# START OF DATASET EXTRACT
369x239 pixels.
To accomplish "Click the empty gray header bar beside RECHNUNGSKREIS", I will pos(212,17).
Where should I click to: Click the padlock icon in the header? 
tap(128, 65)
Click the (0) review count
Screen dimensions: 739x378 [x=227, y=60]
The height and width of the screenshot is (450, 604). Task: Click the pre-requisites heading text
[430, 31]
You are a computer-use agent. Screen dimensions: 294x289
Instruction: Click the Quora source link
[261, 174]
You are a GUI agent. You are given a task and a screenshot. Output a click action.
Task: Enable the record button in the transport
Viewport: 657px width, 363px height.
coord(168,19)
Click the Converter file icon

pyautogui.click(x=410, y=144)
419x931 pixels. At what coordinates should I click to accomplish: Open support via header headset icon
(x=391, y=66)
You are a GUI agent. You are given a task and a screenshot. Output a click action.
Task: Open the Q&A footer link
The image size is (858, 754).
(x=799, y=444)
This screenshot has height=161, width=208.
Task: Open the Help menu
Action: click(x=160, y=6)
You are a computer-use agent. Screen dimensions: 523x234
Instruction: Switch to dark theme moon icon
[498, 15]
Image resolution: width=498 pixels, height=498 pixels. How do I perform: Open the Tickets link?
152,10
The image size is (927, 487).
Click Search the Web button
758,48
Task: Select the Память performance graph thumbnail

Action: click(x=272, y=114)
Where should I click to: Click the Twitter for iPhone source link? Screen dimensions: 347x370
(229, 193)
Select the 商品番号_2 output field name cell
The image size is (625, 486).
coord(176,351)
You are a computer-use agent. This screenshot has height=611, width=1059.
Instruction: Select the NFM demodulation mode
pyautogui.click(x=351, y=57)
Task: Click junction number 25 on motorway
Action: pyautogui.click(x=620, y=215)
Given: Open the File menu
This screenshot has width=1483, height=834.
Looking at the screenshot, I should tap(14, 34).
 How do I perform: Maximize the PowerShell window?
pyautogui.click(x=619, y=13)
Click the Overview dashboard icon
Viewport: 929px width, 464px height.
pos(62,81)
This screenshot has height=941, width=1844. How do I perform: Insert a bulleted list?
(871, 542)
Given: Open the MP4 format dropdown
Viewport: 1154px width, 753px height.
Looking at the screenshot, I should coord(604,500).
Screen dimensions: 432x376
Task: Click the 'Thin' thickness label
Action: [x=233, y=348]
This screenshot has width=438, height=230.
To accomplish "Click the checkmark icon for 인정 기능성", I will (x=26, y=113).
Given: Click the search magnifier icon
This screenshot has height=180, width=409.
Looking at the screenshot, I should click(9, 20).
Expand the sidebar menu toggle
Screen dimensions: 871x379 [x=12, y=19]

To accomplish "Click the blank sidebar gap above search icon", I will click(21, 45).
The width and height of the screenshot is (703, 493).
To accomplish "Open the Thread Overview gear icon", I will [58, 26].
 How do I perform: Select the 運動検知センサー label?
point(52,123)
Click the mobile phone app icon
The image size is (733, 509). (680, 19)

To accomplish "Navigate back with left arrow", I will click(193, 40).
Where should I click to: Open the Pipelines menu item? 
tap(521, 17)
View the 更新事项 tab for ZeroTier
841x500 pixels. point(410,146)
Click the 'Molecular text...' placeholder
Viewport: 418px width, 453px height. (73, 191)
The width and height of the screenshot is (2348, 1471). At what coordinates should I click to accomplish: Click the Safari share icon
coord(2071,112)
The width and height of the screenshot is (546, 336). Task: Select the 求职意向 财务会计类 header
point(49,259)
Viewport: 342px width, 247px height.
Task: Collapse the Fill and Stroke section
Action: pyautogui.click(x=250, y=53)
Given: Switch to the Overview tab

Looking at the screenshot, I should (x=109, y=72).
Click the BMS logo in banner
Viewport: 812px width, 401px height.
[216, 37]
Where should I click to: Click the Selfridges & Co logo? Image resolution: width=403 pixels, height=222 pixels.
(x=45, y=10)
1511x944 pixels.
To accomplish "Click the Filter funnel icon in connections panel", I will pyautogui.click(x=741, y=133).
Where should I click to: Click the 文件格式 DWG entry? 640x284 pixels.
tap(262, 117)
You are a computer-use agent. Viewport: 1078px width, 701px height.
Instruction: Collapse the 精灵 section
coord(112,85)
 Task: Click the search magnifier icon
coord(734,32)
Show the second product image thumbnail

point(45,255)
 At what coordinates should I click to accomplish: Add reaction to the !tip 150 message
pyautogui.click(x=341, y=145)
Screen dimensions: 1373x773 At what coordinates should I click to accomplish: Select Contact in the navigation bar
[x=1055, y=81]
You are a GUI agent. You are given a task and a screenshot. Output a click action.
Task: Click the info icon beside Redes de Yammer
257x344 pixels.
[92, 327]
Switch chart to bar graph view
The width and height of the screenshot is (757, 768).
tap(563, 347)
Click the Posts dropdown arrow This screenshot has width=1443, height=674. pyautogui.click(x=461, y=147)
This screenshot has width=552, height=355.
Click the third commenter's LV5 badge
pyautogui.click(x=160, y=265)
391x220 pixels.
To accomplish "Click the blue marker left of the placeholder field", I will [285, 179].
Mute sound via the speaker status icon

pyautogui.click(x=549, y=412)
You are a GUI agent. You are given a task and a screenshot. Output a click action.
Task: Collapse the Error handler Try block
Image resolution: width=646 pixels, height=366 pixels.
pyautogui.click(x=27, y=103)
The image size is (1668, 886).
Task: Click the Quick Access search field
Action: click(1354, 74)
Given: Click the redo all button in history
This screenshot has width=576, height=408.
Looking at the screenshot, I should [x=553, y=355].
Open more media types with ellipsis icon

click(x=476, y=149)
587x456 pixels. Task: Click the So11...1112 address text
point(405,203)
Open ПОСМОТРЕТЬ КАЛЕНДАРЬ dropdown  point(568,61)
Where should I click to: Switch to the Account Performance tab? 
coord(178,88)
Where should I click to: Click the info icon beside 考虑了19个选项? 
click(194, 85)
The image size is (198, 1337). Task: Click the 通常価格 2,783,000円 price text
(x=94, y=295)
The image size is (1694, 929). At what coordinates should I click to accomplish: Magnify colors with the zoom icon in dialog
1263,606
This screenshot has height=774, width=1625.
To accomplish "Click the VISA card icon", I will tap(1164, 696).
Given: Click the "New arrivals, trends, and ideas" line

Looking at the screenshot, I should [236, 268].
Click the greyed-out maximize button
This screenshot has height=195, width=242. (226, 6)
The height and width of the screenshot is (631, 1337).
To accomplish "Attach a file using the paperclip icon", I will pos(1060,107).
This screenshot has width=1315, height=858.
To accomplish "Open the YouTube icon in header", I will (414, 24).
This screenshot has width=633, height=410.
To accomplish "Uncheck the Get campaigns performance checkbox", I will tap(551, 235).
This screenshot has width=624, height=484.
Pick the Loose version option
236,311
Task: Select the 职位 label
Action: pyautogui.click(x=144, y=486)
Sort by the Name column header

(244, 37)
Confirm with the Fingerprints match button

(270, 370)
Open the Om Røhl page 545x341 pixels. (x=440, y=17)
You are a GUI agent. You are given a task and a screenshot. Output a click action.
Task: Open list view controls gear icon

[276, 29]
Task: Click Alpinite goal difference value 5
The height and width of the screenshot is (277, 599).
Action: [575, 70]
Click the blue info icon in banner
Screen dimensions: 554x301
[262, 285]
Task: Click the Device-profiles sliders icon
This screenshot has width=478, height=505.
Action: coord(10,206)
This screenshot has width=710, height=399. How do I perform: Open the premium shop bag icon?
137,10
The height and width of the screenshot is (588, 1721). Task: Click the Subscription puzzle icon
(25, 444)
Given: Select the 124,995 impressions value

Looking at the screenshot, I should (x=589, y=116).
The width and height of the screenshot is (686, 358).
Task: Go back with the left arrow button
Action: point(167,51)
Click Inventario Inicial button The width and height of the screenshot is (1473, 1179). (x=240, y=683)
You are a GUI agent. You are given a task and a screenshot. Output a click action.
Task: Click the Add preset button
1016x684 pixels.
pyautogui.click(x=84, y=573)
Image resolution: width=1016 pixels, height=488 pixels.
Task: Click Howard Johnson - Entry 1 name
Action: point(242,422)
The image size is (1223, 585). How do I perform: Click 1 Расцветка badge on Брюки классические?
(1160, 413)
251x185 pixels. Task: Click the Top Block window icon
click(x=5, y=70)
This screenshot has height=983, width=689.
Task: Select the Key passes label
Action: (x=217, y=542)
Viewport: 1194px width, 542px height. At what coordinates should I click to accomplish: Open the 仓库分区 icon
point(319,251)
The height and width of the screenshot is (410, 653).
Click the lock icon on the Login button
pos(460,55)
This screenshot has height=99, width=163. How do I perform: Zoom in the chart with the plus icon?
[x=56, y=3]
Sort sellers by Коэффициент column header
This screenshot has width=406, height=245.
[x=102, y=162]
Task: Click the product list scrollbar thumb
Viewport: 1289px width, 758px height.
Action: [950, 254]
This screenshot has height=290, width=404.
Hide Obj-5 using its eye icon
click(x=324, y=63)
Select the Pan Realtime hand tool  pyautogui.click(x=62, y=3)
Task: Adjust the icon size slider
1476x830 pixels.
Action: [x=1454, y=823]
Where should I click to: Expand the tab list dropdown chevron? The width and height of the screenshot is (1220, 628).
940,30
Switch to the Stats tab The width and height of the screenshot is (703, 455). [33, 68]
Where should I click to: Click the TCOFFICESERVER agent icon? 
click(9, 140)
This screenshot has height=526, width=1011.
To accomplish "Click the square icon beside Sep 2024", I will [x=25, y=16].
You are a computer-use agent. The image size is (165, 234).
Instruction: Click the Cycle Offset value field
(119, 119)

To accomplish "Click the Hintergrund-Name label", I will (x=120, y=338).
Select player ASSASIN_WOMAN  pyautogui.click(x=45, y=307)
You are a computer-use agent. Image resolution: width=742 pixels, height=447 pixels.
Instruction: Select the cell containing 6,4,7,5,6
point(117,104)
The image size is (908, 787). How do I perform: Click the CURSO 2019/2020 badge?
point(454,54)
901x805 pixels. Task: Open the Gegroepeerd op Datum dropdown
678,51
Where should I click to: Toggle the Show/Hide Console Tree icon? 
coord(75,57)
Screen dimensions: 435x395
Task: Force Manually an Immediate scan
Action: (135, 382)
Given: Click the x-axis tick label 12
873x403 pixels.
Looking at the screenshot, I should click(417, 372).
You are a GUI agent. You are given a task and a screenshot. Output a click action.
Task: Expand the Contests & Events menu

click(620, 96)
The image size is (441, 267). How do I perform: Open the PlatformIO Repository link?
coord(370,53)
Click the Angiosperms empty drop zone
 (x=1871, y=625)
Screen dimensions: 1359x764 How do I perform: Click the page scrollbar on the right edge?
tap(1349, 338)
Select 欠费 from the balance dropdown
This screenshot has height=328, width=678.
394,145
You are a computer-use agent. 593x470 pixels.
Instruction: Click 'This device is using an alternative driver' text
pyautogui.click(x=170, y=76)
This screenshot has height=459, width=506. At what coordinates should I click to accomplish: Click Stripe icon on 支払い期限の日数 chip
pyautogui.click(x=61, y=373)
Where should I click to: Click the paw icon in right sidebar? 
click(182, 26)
# END OF DATASET EXTRACT
Repeat word for word the lines from the one containing "You are a computer-use agent. Viewport: 1078px" through the one containing "Action: click(1354, 74)", with both of those lines included.

▶ _RESPONSE TO THE EXERCISE_:
You are a computer-use agent. Viewport: 1078px width, 701px height.
Instruction: Collapse the 精灵 section
coord(112,85)
 Task: Click the search magnifier icon
coord(734,32)
Show the second product image thumbnail

point(45,255)
 At what coordinates should I click to accomplish: Add reaction to the !tip 150 message
pyautogui.click(x=341, y=145)
Screen dimensions: 1373x773 At what coordinates should I click to accomplish: Select Contact in the navigation bar
[x=1055, y=81]
You are a GUI agent. You are given a task and a screenshot. Output a click action.
Task: Click the info icon beside Redes de Yammer
257x344 pixels.
[92, 327]
Switch chart to bar graph view
The width and height of the screenshot is (757, 768).
tap(563, 347)
Click the Posts dropdown arrow This screenshot has width=1443, height=674. pyautogui.click(x=461, y=147)
This screenshot has width=552, height=355.
Click the third commenter's LV5 badge
pyautogui.click(x=160, y=265)
391x220 pixels.
To accomplish "Click the blue marker left of the placeholder field", I will [285, 179].
Mute sound via the speaker status icon

pyautogui.click(x=549, y=412)
You are a GUI agent. You are given a task and a screenshot. Output a click action.
Task: Collapse the Error handler Try block
Image resolution: width=646 pixels, height=366 pixels.
pyautogui.click(x=27, y=103)
The image size is (1668, 886).
Task: Click the Quick Access search field
Action: click(1354, 74)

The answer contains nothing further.